Thank you in advance
I hope Ernie corrects me if I'm wrong, but my impression is that there is a single planned interim analysis by the investigators as well as an independent committee constantly monitoring the trial. If the planned interim analysis doesn't meet the significance they allotted to it, the trial continues. However, at any time, the independent data monitoring committee can stop the trial if they deem it appropriate, and this can be for either excessive patient death or clear efficacy. See the article: "J&J Prostate Cancer Trial Shouldn’t Have Been Stopped Early."
"However, at any time, the independent data monitoring committee can stop the trial if they deem it appropriate, and this can be for either excessive patient death or clear efficacy."
You essentially have it right, but let's talk about this a bit. For the interim analysis the data monitoring committee is given a clear roadmap. The data will be run and if the pre-specified p value is attained, the trial is unblinded and presumably the company will submit an NDA. If the p value is not attained, the trial continues to the final analysis. Some analyses also include a futility analysis. Comet 1 does not. A futility analysis provides a path to discontinue a trial because it is unlikely to succeed if allowed to run to completion.

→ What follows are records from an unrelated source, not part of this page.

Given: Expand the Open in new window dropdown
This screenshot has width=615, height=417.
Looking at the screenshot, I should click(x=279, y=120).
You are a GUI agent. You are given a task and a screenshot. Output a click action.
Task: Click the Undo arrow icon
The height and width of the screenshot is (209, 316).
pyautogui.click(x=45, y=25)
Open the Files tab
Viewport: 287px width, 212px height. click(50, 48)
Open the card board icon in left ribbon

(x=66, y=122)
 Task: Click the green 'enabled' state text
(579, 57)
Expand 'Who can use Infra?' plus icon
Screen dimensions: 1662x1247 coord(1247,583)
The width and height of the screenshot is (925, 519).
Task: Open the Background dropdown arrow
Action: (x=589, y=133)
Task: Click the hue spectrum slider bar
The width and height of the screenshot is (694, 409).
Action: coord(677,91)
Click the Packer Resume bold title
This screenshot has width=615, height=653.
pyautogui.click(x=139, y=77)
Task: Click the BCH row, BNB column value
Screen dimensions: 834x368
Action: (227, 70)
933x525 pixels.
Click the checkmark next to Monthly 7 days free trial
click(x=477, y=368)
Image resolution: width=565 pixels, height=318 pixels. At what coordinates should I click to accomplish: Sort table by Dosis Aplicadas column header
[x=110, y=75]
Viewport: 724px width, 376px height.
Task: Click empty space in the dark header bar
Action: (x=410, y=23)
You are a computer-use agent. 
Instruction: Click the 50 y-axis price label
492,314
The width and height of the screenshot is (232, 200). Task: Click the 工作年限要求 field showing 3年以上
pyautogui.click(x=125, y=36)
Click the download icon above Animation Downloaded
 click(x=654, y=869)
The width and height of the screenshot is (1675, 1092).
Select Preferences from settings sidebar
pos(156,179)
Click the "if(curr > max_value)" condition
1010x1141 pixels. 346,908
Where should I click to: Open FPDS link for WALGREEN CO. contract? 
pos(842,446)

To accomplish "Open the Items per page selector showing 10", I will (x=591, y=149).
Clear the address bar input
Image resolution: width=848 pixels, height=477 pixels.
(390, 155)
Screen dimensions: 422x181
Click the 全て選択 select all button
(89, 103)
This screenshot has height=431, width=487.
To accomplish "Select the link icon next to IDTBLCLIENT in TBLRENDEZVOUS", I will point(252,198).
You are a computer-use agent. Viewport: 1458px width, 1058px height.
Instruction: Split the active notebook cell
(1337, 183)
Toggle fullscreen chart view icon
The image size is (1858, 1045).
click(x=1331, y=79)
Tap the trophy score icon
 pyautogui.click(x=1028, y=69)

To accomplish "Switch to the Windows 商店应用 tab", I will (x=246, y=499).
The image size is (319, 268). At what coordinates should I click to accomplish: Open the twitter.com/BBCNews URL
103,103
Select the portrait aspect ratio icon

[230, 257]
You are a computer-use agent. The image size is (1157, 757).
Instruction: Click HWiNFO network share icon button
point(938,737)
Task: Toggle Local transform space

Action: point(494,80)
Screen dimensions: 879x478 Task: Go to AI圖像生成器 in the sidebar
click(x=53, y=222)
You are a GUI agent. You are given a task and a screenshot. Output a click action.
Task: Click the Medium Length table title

Beyond these boundaries, DBMC's have the discretion to recommend a trial be stopped for overwhelming efficacy or if they determine that the treatment is counterproductive and treatment arm patients are being harmed. Trial stoppage for overwhelming efficacy outside of an interim analysis is an incredibly rare event. However, just as "off-label" use is always overestimated on YMB's, there are always voices predicting early unblinding.
"COMET-1 is a randomized, double-blind, placebo-controlled trial designed to enroll 960 patients with mCRPC who have previously been treated with docetaxel, abiraterone acetate and/or enzalutamide. All patients in the trial have bone metastases and there is no limit to the number or type of prior treatments. Patients are randomized 2:1 to receive cabozantinib (60 mg daily) or prednisone (5 mg twice daily). The trial is event-driven and has 90% power to detect a 25% reduction in the risk of death (HR = 0.75) at the time of final analysis, which requires 578 events. A single interim analysis after 387 events is also planned and will assess if the trial achieved its primary endpoint; it will not include a futility analysis. The secondary endpoint of the trial is bone scan response as assessed by an independent radiology facility."